The rendition of the last stanza might be a bit optimistic, however, in its lack of judgment and pejoratives. In a chapter from Dante in Renaissance Florence (on the virtual bookshelf at right), on Boccaccio's and Petrarch's reactions to Dante, we get a sense of Petrarch's feelings about "il vulgo:"

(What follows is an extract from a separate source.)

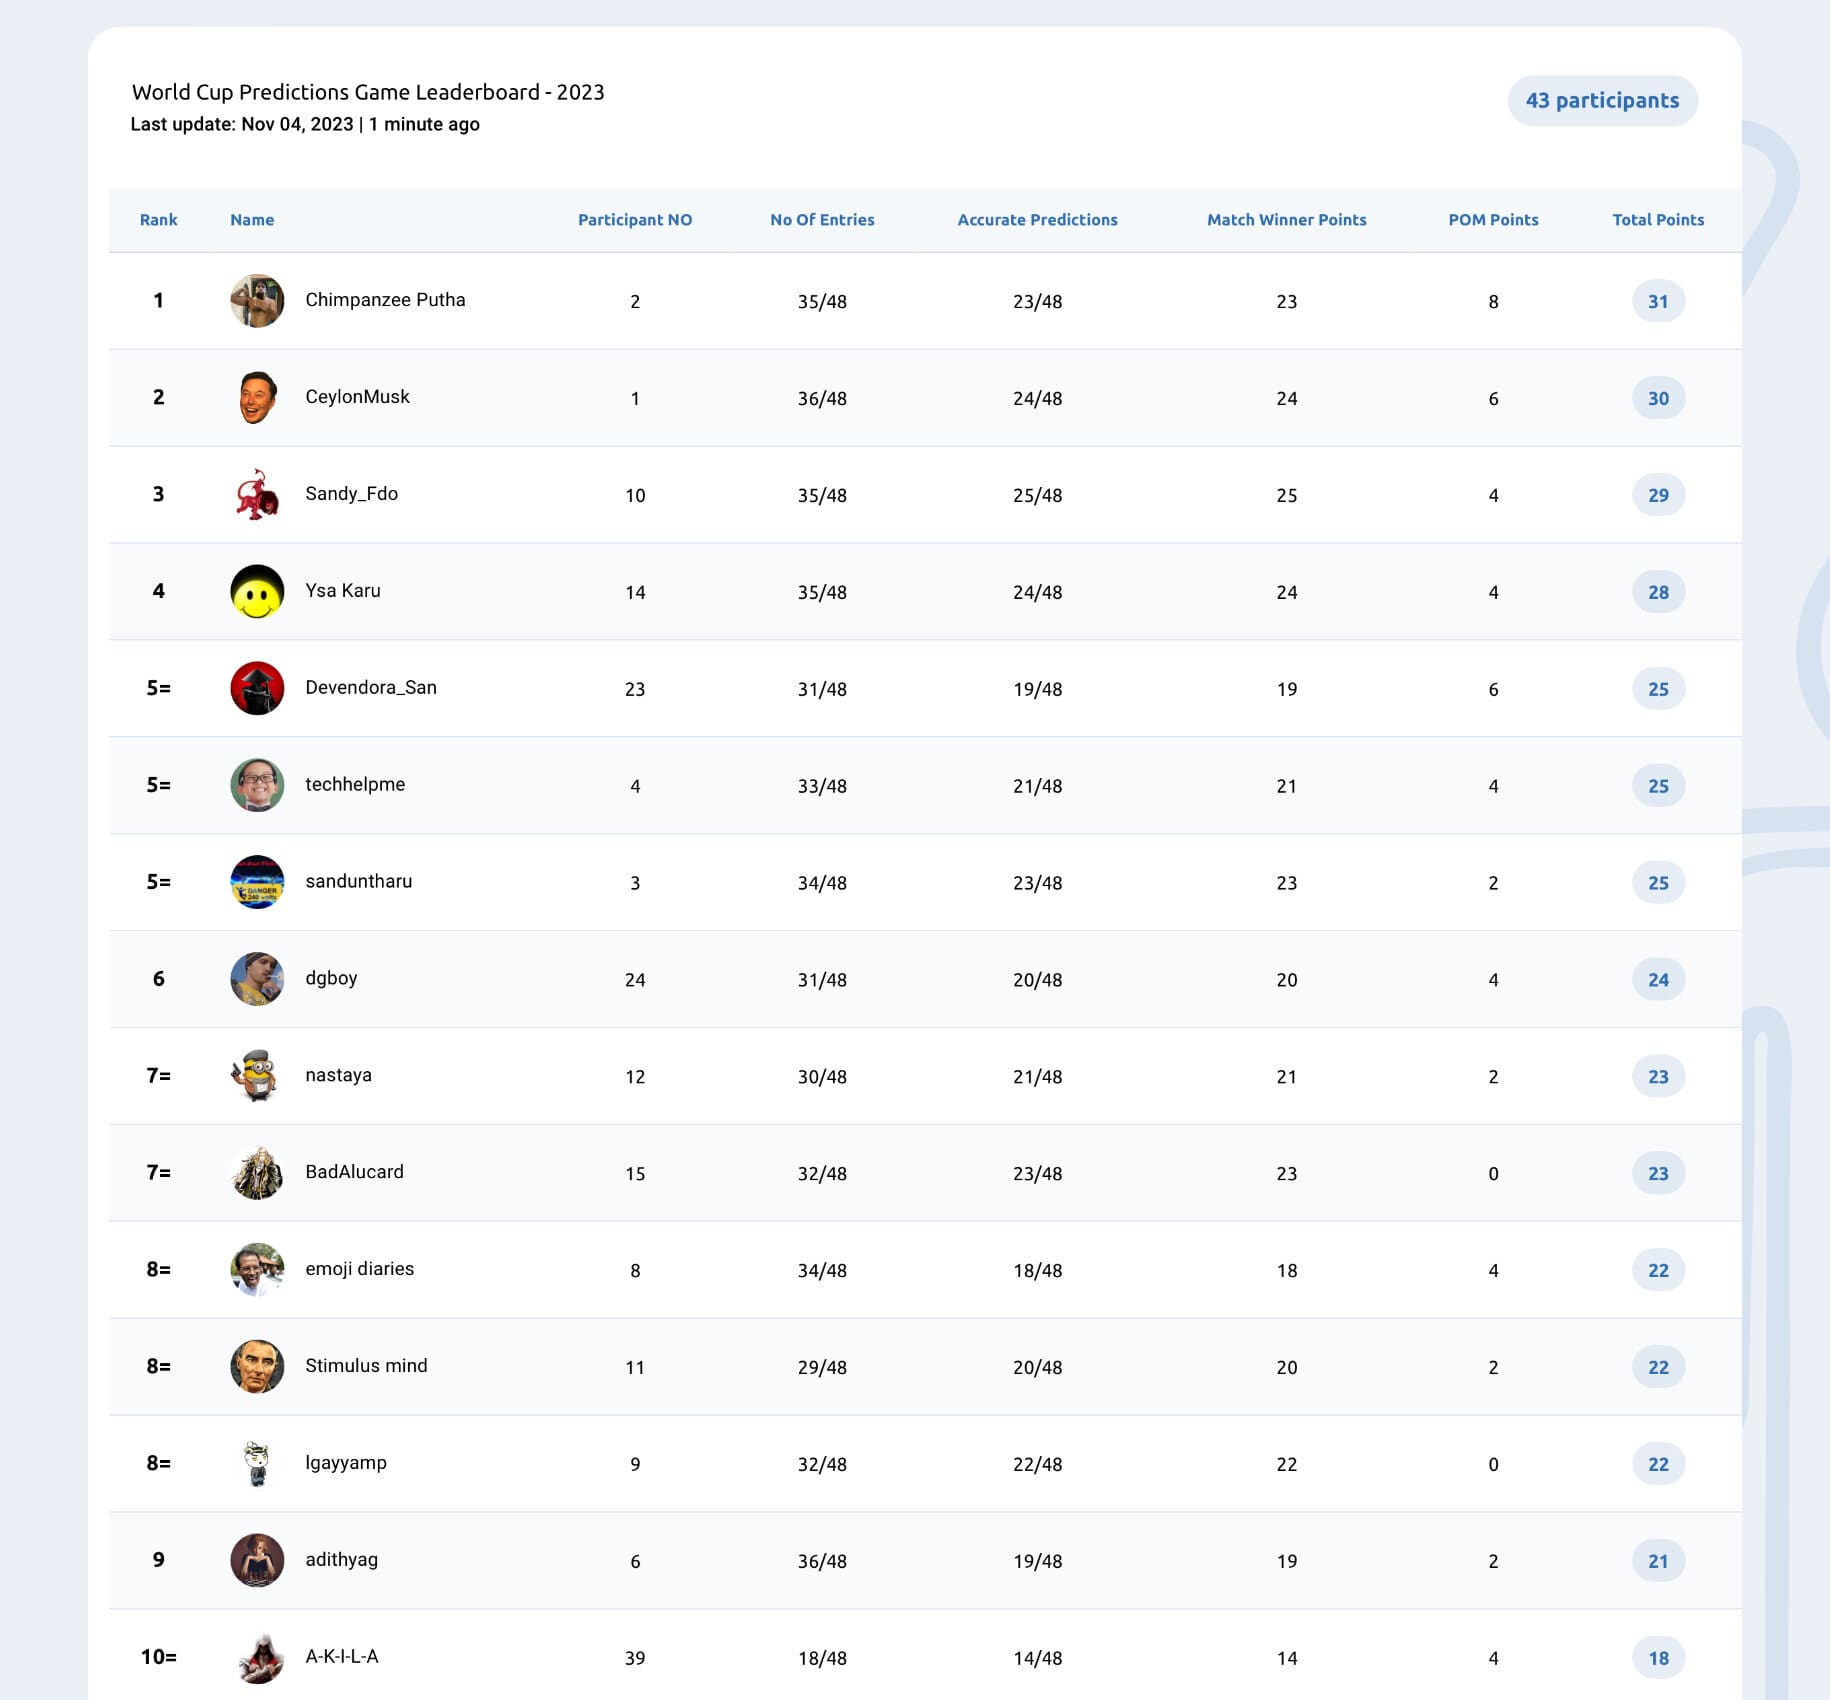
Task: Click the POM Points column header
Action: coord(1493,220)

Petrarch's best-known statement on the subject, that he cannot envy a poet who is the darling of manual workers from lower social groups, now follows in a passage that rests upon classical topoi and is found in one of the most rhetorically wrought sections of the entire letter:
"how can someone who does not envy Virgil, envy anyone else, unless perhaps I envied him [sc. Dante] the applause and raucous acclaim of the fullers, or tavernkeepers, or woolworkers who offend the ones whom they wish to praise, whom I, like Virgil and Homer, delight in doing without? [aut cui tandem invideat qui Virgilio non invidet, nisi forte sibi follonum et cauponum et lanistarum ceterorum ve, qui quos volunt laudare vituperant, plausum et raucum murmur invideam, quibus cum ipso Virgilio cumque Homero carere me gratulator?]" (36-7)
I have written more embarrassing things in letters than this, believe me, but history demands that we assign this passage the full force of conviction. Not until the introduction of religious doubt in the 18th century was that sort of embarrassment possible. And how clear is the man's envy of Dante? Crystal.